-- start of SELECTED TEXT --
The opinion of the court was delivered by: BROTMAN
Defendant James F. Crispino is charged in the present indictment with four counts of tax evasion. Specifically, the indictment charges that Crispino knowingly and willingly under-reported his taxable income for calendar years 1977 through 1980, in violation of 26 U.S.C. § 7201. Presently before the court are pretrial motions by the United States and by the defendant which require the court to apply principles of double jeopardy and collateral estoppel to determine whether certain evidence which was the subject of defendant's acquittal in a prior criminal proceeding may be relitigated in the present trial.
In 1980, defendant Crispino was indicted along with fourteen codefendants in the Eastern District of New York on narcotics charges. He and his codefendants were charged with conspiring and participating in a criminal enterprise to import and distribute marijuana and methaqualone. A jury trial was conducted in early 1981 before United States District Judge Henry Bramwell of the Eastern District of New York. Although several of his codefendants were found guilty, Crispino was acquitted of all charges by a unanimous jury.
-- end of SELECTED TEXT --
-- start of STORED ROWS --
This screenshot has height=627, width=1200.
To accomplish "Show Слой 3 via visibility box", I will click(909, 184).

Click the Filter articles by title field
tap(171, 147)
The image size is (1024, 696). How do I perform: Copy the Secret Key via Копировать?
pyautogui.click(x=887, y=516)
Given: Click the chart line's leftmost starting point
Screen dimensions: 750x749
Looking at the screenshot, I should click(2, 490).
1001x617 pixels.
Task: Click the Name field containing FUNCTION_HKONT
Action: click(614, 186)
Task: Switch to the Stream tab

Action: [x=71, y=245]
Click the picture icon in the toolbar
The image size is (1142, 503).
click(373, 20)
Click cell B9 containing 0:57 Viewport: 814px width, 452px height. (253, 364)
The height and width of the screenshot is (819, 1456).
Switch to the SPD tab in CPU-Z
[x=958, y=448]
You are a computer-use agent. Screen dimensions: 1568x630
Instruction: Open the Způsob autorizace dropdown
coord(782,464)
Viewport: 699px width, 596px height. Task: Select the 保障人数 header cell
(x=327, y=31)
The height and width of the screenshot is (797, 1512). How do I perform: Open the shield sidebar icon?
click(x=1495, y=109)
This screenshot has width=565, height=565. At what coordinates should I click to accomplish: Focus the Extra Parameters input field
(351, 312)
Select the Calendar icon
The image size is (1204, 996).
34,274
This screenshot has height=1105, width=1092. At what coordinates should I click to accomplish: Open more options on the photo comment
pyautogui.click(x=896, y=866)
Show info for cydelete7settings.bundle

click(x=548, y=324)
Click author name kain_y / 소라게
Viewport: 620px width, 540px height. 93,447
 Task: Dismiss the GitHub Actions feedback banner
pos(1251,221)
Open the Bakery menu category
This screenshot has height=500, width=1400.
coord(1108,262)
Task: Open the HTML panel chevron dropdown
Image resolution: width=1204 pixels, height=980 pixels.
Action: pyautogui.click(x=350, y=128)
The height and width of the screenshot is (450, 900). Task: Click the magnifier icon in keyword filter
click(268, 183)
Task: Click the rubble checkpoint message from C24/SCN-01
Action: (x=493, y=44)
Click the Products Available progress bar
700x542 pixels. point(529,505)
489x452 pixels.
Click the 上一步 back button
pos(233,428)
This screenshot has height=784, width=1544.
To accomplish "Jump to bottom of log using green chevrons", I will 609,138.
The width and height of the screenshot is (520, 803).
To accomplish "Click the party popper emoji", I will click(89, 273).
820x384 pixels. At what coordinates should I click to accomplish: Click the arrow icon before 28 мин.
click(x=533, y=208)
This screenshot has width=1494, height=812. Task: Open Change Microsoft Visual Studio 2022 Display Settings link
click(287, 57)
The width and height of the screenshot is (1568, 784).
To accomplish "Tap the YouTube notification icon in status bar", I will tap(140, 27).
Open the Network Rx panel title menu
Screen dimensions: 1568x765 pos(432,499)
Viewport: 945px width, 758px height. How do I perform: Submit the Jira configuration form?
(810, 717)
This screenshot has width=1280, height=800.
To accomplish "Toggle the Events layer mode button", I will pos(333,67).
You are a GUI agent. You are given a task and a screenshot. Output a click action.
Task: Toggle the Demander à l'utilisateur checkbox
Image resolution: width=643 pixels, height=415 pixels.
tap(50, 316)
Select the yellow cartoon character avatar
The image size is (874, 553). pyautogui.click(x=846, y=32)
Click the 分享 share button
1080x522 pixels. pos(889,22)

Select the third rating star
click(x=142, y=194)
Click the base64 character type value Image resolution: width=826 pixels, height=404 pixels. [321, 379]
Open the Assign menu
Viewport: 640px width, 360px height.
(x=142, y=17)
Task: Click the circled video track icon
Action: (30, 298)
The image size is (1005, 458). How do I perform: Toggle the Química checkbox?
-- end of STORED ROWS --
CHALLENGES
[a] Shorten the paragraph of the court opinion that begins "In 1980, defendant Crispino was indicted," keeping its main facts.
[b] Write what comes next in the court opinion, starting after its last sentence.
The records come from a separate source.

EXERCISE RESULTS
[a] In 1980, Crispino and fourteen codefendants were indicted in the Eastern District of New York for conspiring and taking part in a criminal enterprise to import and distribute marijuana and methaqualone. At the jury trial in early 1981 before Judge Henry Bramwell, several codefendants were convicted, but a unanimous jury acquitted Crispino of all charges.

[b]
The present indictment for tax evasion does not charge violations of the narcotics laws, nor does it explicitly mention the drug transactions which were the subject of defendant's prior acquittal. The government has moved in limine, however, for an order permitting it "to introduce evidence of defendant's involvement in the drug transportation business to establish a likely source of defendant's unreported taxable income." Government's Notice of Motion, April 17, 1984. Defendant has cross-moved for an order dismissing the indictment "on the ground that it effectively is barred by the double jeopardy provision of the fifth amendment of the United States Constitution." Defendant's Notice of Motion, April 19, 1984. Defendant's arguments and submissions reveal that his double jeopardy argument proceeds on two levels. He argues, first, that the indictment and pending prosecution are barred in their entirety by the double jeopardy clause. In the alternative, he contends that the government is collaterally estopped from re-introducing evidence at this trial which was the subject of defendant's prior acquittal, thereby forcing him to relitigate against allegations of which he has already been acquitted.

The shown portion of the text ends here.